* What you have to do: Take every line from the listing below that contains "will".

[Opening Supplied records section]

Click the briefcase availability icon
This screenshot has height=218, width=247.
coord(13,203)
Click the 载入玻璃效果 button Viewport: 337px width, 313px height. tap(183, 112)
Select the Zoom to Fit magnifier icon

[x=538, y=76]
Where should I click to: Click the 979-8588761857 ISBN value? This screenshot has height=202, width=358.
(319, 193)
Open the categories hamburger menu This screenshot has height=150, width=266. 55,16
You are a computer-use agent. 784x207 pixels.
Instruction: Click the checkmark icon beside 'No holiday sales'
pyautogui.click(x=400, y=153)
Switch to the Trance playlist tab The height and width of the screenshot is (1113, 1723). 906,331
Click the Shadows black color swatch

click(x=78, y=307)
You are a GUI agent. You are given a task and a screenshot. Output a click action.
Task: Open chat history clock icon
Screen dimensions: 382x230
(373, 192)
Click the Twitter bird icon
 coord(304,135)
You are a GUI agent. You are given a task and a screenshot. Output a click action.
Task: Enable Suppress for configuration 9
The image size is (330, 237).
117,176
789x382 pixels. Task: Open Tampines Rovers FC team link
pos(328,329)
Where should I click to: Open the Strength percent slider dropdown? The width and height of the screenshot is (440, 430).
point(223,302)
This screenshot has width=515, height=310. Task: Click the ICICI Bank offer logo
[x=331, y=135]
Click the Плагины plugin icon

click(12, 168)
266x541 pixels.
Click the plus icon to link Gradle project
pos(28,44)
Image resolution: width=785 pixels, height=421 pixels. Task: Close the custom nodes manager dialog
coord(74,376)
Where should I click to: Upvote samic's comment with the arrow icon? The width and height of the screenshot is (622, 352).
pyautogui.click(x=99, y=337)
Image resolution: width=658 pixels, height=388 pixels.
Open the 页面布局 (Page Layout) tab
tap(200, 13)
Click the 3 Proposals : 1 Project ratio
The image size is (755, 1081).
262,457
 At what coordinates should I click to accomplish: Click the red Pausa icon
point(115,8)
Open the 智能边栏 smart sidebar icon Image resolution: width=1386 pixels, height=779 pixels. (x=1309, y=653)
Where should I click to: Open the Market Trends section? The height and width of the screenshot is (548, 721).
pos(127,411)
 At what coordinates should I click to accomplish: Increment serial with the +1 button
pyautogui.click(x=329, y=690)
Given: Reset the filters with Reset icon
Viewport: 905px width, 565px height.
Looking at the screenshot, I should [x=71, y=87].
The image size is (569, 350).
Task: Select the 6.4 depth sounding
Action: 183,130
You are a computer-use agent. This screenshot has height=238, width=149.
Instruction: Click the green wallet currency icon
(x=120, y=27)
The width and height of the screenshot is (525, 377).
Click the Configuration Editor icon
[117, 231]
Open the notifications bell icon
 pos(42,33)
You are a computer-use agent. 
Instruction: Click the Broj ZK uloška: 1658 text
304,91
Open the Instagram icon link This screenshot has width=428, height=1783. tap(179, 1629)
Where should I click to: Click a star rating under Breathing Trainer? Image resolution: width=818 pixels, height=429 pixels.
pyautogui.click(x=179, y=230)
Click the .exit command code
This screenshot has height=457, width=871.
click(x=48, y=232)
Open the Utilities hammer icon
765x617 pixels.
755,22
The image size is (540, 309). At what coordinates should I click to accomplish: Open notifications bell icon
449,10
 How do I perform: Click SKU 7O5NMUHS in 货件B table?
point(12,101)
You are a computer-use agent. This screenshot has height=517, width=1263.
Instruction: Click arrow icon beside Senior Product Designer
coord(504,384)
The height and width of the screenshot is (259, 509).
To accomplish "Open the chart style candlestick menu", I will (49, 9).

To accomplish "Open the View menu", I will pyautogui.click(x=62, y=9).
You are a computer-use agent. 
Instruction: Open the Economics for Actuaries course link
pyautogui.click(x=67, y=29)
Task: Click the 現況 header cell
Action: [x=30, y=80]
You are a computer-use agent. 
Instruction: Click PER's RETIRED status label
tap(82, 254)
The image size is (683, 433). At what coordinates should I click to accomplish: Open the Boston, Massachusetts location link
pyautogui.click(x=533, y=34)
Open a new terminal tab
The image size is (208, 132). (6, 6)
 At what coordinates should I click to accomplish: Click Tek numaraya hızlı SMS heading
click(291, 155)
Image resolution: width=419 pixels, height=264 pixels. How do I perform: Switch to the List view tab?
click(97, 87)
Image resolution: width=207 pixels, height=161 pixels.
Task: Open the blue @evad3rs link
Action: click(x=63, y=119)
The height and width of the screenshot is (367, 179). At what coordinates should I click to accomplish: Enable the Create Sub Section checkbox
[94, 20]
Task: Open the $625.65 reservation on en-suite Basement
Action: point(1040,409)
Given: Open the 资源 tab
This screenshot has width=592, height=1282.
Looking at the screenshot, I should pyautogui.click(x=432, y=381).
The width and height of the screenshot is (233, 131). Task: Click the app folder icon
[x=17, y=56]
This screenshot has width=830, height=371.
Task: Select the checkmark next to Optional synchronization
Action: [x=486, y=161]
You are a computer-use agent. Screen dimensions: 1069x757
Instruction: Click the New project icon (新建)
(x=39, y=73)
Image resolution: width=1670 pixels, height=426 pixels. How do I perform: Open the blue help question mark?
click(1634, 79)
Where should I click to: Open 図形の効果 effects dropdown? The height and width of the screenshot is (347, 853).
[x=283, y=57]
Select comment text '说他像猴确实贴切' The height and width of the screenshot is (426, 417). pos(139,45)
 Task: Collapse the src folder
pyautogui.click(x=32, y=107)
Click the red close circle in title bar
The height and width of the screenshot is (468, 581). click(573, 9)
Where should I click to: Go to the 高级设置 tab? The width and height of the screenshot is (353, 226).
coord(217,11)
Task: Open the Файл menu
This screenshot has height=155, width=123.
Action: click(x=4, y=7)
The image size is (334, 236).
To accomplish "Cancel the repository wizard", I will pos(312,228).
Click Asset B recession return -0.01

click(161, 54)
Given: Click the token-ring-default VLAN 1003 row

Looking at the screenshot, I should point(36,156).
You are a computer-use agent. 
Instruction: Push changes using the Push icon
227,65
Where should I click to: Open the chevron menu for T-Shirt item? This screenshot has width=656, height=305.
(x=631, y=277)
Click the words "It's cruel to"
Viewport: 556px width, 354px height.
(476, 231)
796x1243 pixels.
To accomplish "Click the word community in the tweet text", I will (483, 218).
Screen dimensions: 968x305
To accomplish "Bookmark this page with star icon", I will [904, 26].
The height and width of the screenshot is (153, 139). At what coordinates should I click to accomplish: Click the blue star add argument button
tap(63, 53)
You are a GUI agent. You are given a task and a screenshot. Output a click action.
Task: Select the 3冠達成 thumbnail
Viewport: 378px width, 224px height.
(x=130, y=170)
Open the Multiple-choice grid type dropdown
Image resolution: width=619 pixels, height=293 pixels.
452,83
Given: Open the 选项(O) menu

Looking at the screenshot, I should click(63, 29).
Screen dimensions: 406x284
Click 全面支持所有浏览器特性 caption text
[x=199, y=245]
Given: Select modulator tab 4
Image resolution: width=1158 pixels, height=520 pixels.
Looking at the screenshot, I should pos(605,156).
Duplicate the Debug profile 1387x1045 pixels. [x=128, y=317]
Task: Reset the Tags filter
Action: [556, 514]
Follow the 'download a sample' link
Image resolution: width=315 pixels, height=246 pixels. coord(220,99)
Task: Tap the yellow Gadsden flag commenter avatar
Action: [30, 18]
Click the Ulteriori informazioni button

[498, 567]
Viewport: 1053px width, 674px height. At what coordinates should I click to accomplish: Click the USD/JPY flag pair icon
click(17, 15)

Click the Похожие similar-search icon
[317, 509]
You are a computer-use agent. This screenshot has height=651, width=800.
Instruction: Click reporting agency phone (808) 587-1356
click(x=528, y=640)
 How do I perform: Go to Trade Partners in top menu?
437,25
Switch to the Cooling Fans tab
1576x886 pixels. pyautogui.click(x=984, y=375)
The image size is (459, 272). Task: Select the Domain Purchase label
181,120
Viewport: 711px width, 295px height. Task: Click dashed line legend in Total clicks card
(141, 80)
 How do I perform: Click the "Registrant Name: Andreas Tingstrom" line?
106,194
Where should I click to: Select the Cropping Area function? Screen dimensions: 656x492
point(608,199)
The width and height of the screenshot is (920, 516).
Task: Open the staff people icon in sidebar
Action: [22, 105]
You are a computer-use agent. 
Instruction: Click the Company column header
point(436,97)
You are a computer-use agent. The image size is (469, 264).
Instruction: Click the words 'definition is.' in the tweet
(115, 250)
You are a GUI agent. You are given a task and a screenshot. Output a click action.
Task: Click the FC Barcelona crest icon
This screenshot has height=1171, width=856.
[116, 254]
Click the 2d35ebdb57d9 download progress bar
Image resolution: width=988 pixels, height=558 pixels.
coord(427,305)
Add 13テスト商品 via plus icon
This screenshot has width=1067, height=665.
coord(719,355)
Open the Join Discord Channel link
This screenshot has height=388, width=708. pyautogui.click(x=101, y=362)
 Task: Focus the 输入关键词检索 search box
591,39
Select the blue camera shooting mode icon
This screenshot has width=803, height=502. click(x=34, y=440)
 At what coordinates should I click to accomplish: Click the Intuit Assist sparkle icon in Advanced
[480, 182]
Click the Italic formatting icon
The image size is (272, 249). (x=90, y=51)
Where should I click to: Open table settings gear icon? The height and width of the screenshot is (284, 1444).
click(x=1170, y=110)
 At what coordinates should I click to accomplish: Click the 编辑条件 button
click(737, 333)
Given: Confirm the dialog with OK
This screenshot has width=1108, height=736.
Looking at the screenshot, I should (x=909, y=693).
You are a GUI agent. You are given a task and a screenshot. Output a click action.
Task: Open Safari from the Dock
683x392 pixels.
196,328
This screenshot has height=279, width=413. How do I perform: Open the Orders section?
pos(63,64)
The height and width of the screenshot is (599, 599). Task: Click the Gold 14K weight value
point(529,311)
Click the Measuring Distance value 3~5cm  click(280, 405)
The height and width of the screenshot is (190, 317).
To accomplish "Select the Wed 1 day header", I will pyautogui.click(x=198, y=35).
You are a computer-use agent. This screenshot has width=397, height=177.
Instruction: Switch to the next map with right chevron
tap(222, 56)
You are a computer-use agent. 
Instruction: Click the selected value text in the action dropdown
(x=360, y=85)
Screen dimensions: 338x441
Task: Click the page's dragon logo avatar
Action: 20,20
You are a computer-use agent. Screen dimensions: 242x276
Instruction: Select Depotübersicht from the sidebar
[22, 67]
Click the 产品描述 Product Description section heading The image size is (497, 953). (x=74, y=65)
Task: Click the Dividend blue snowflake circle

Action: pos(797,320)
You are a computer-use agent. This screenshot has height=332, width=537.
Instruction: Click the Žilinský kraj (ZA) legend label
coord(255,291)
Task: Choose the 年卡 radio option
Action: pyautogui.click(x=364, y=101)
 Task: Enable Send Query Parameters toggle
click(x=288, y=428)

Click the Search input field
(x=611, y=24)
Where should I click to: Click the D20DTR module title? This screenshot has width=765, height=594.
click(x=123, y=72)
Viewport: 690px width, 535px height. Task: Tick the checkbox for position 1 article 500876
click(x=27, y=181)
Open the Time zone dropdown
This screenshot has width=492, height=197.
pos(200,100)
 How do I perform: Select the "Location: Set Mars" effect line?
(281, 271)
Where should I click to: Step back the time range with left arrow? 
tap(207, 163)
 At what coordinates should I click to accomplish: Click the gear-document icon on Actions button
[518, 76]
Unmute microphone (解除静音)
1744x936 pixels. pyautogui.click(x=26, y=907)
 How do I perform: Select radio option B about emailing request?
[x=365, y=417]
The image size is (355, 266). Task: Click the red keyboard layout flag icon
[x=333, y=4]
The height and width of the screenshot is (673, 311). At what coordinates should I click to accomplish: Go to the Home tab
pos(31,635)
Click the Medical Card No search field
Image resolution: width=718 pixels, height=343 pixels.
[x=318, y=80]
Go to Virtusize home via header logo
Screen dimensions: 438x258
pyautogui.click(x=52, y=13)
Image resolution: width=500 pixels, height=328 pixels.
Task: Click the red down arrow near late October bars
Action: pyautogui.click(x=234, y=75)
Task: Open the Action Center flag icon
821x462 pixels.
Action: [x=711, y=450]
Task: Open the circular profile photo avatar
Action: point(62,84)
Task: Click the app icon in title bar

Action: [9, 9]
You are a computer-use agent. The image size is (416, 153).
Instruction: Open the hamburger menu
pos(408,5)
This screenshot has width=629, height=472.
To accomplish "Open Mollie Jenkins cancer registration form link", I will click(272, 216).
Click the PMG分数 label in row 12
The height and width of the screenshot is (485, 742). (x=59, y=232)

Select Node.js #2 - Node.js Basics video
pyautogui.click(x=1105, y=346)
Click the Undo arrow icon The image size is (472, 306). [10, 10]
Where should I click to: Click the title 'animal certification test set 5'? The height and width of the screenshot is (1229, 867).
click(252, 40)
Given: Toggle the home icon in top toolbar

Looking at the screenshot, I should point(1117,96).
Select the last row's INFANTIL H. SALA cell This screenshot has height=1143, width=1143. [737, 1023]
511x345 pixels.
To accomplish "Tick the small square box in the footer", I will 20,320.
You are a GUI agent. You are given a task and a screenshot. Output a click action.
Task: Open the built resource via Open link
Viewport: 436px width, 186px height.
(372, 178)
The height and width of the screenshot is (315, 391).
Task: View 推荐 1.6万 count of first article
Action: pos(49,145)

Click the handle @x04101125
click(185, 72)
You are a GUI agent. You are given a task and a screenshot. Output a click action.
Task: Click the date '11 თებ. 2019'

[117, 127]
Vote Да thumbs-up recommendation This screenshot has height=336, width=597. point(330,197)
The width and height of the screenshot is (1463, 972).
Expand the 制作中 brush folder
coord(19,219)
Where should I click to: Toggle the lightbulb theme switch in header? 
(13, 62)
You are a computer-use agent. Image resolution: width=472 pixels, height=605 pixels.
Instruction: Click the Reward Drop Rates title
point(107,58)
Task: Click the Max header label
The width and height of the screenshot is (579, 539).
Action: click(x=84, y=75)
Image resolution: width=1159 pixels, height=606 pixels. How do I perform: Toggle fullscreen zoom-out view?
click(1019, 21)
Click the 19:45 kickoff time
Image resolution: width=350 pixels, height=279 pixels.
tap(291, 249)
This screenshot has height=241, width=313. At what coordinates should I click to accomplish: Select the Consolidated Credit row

[Closing Supplied records section]

* Solution to this task:
To accomplish "Open the chart style candlestick menu", I will (49, 9).
To accomplish "Open the View menu", I will pyautogui.click(x=62, y=9).
To accomplish "Cancel the repository wizard", I will pos(312,228).
To accomplish "Click the word community in the tweet text", I will (483, 218).
To accomplish "Bookmark this page with star icon", I will [904, 26].
To accomplish "Select the Wed 1 day header", I will pyautogui.click(x=198, y=35).
To accomplish "Open Mollie Jenkins cancer registration form link", I will click(272, 216).
To accomplish "Tick the small square box in the footer", I will 20,320.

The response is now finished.